Higher secretion of Th1- and Th17-typical cytokines or
expression of Th17 molecular markers in cells of
CD26high group
To investigate the association of CD26 expression with CD4 cell
differentiation, the percentages of T helper subpopulations were
determined by flow cytometry after cells were labeled with
fluorescence-conjugated antibodies against corresponding cytokines or
cell surface markers. The results showed that the percentages of cells
secreting Th1-typical cytokine IL-2 and IFN-γ in the
CD26high group were significantly higher than those in
the CD26low group (Figure 5A) . The percentage
of cells secreting IL-2 in the CD26high group was
approximately three times that of the CD26low group
(25.93±5.39% vs. 8.89±5.85%), and the percentage of cells
secreting IFN-γ in the CD26high group was about seven
times that of the CD26low group (30.17±11.14%vs. 4.45±2.63%). Similarly, in Figure 5B , the
percentages of cells secreting Th17-typical cytokines (IL-6, IL-17,
IL-22) or expressing biomarkers (IL-23R, CD196 and CD161) were evidently
higher in the CD26high group than in the
CD26low group. The percentages of cells secreting IL-6
or lL-17 in the CD26high group were about 7-fold of
that in the CD26low group (28.11% vs. 4.12%,
31.28% vs. 4.32%). The percentage of cells secreting IL-22 in
the CD26high group was 5.4-fold compared to the
CD26low group (31.05% vs. 5.74%). The
percentage of cells expressing IL-23R was even higher in the
CD26high group, 7-fold of that in the
CD26low group (35.93% vs. 4.98%). In
addition, the percentages of cells expressing Th17 surface biomarkers
CD196 and CD161 in the CD26high group were 2.8-fold
and 3-fold of that in the CD26low group (34.73%vs. 12.35%, 42.52% vs. 13.59%), respectively. Histogram
analysis showed that the expression levels of Th1 and Th17 typical
cytokines (IL-2, IFN-γ, IL-6, IL-17, IL-22) or a Th17 typical surface
marker (IL-23R) in the cells of the CD26high group
were much higher in relation to the cells of CD26lowgroup (Figure 5C) . These results suggest that the expression of
CD26 is involved in the regulation of the differentiation and functions
of Th1 and Th17 subpopulations of T lymphocytes.

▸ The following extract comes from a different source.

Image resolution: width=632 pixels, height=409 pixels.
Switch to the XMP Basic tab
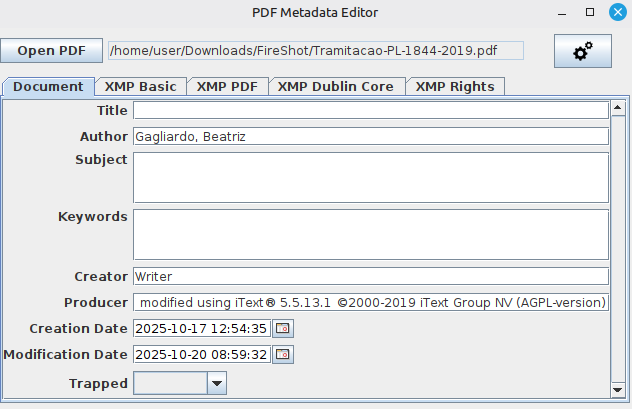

On the other hand, the percentages of cells secreting Th2-typical
cytokines either IL-4 or IL-13 showed exceptionally low and no
significant differences between the CD26high group and
the CD26low group (Figure 5A) . Similarly, the
histogram analysis showed that there were no significant differences in
the expression levels of Th2 cytokines (IL-4 and IL-13) in cells between
the CD26high group and the CD26lowgroup (Figure 5C) . In addition, the percentages of cells
expressing molecular markers of regulatory T cells
(CD25+Foxp3+ or
CD4+Foxp3+) in the
CD26high group did not have significant differences to
that in the CD26low group (Figure 5D) . These
results suggest that the CD26 expression is not correlated to the
differentiation and functions of Th2 and Tregs subpopulations of T
lymphocytes after antigen stimulation.